Nachdem die Jungfische geschlüpft sind, wird nach meinen Beobachtungen das Weibchen nicht mehr verjagt. Manchmal sieht es so aus, als würde sich das Weibchen bei der Aufzucht der Brut beteiligen.
Haltung:
Makropoden sollten mindestens paarweise gehalten werden, besser und für die Beobachtung der wirklichen Verhaltensmerkmale dieser Fische empfehle ich eine Gruppe von fünf Tieren, hier ist das Verhalten der Tiere, insbesondere das Imponieren der Männchen unter einander, ein besonderes Erlebnis. Eine Vergesellschaftung ist durchaus möglich, jedoch sollten die Mitbewohner nicht zu klein sein, auch eine Vergesellschaftung mit Guppymännchen halte ich für ein Problem, denn der große Fächerschwanz des Guppys würde erheblich leiden. Auch sollte das Gesellschaftsaquarium schon eine Größe von 100 Litern haben und gut bepflanzt sein, sonst könnte es vorkommen, dass die Paradiesfische sich nicht gerade vorbildlich verhalten und in kleineren Aquarien leicht die anderen Fische verdrängen können, die dann ängstlich in den Verstecken ausharren müssen.

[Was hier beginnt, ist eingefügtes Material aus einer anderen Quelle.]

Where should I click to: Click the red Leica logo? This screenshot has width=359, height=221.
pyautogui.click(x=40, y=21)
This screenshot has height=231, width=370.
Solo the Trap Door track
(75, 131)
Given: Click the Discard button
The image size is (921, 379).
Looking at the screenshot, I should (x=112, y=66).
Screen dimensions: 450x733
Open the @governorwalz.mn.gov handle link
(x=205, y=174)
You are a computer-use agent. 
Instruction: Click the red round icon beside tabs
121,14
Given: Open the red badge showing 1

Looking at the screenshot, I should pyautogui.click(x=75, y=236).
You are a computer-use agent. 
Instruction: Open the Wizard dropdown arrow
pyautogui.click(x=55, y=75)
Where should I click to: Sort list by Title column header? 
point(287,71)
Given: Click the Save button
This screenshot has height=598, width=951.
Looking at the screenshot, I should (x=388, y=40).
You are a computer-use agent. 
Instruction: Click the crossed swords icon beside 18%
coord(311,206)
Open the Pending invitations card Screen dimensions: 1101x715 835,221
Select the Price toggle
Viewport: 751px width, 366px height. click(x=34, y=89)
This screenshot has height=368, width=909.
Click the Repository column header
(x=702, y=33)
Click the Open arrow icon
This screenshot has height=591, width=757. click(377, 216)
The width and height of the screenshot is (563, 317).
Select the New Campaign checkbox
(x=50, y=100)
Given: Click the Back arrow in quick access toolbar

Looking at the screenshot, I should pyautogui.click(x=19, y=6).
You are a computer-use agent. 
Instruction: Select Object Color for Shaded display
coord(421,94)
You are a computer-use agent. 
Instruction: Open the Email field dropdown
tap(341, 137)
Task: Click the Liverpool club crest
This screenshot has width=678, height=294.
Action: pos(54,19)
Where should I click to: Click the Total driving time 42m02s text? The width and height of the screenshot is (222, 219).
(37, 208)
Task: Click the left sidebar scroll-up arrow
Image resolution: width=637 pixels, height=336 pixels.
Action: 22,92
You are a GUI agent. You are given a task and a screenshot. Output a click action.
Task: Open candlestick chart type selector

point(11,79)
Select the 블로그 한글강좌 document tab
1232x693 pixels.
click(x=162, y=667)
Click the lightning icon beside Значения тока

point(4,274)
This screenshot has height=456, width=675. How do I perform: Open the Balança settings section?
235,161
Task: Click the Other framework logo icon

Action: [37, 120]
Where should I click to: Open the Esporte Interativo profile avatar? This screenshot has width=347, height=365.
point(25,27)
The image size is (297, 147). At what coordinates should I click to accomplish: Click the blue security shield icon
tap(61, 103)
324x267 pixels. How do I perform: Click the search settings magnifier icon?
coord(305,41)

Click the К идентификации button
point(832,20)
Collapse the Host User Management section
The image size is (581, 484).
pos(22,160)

Ich halte meine Makropoden in den Sommermonaten im Gartenteich und hole sie erst zum Herbst wieder ins Aquarium. Der besondere Vorteil an dieser Methode ist, dass sich die Farben und Flossen der Fische besonders gut entwickeln, so dass man manchmal Schwierigkeiten bekommt, die Geschlechter einwandfrei zu erkennen. Denn auch die Weibchen haben intensive Farben, auch sind die Flossen deutlich länger als bei Tieren, die im Aquarium aufgezogen werden.
Durch sein Verhalten, Schönheit und Anpassungsfähigkeit hat der Paradiesfisch seit seiner Einführung an Beliebtheit nichts verloren, einfach ein toller Fisch dieser Paradiesfisch und ein Versuch wert, ihn einmal zu pflegen. Nicht umsonst wurde der Paradiesfisch zum Aquarienfisch des Jahres 1997 gewählt.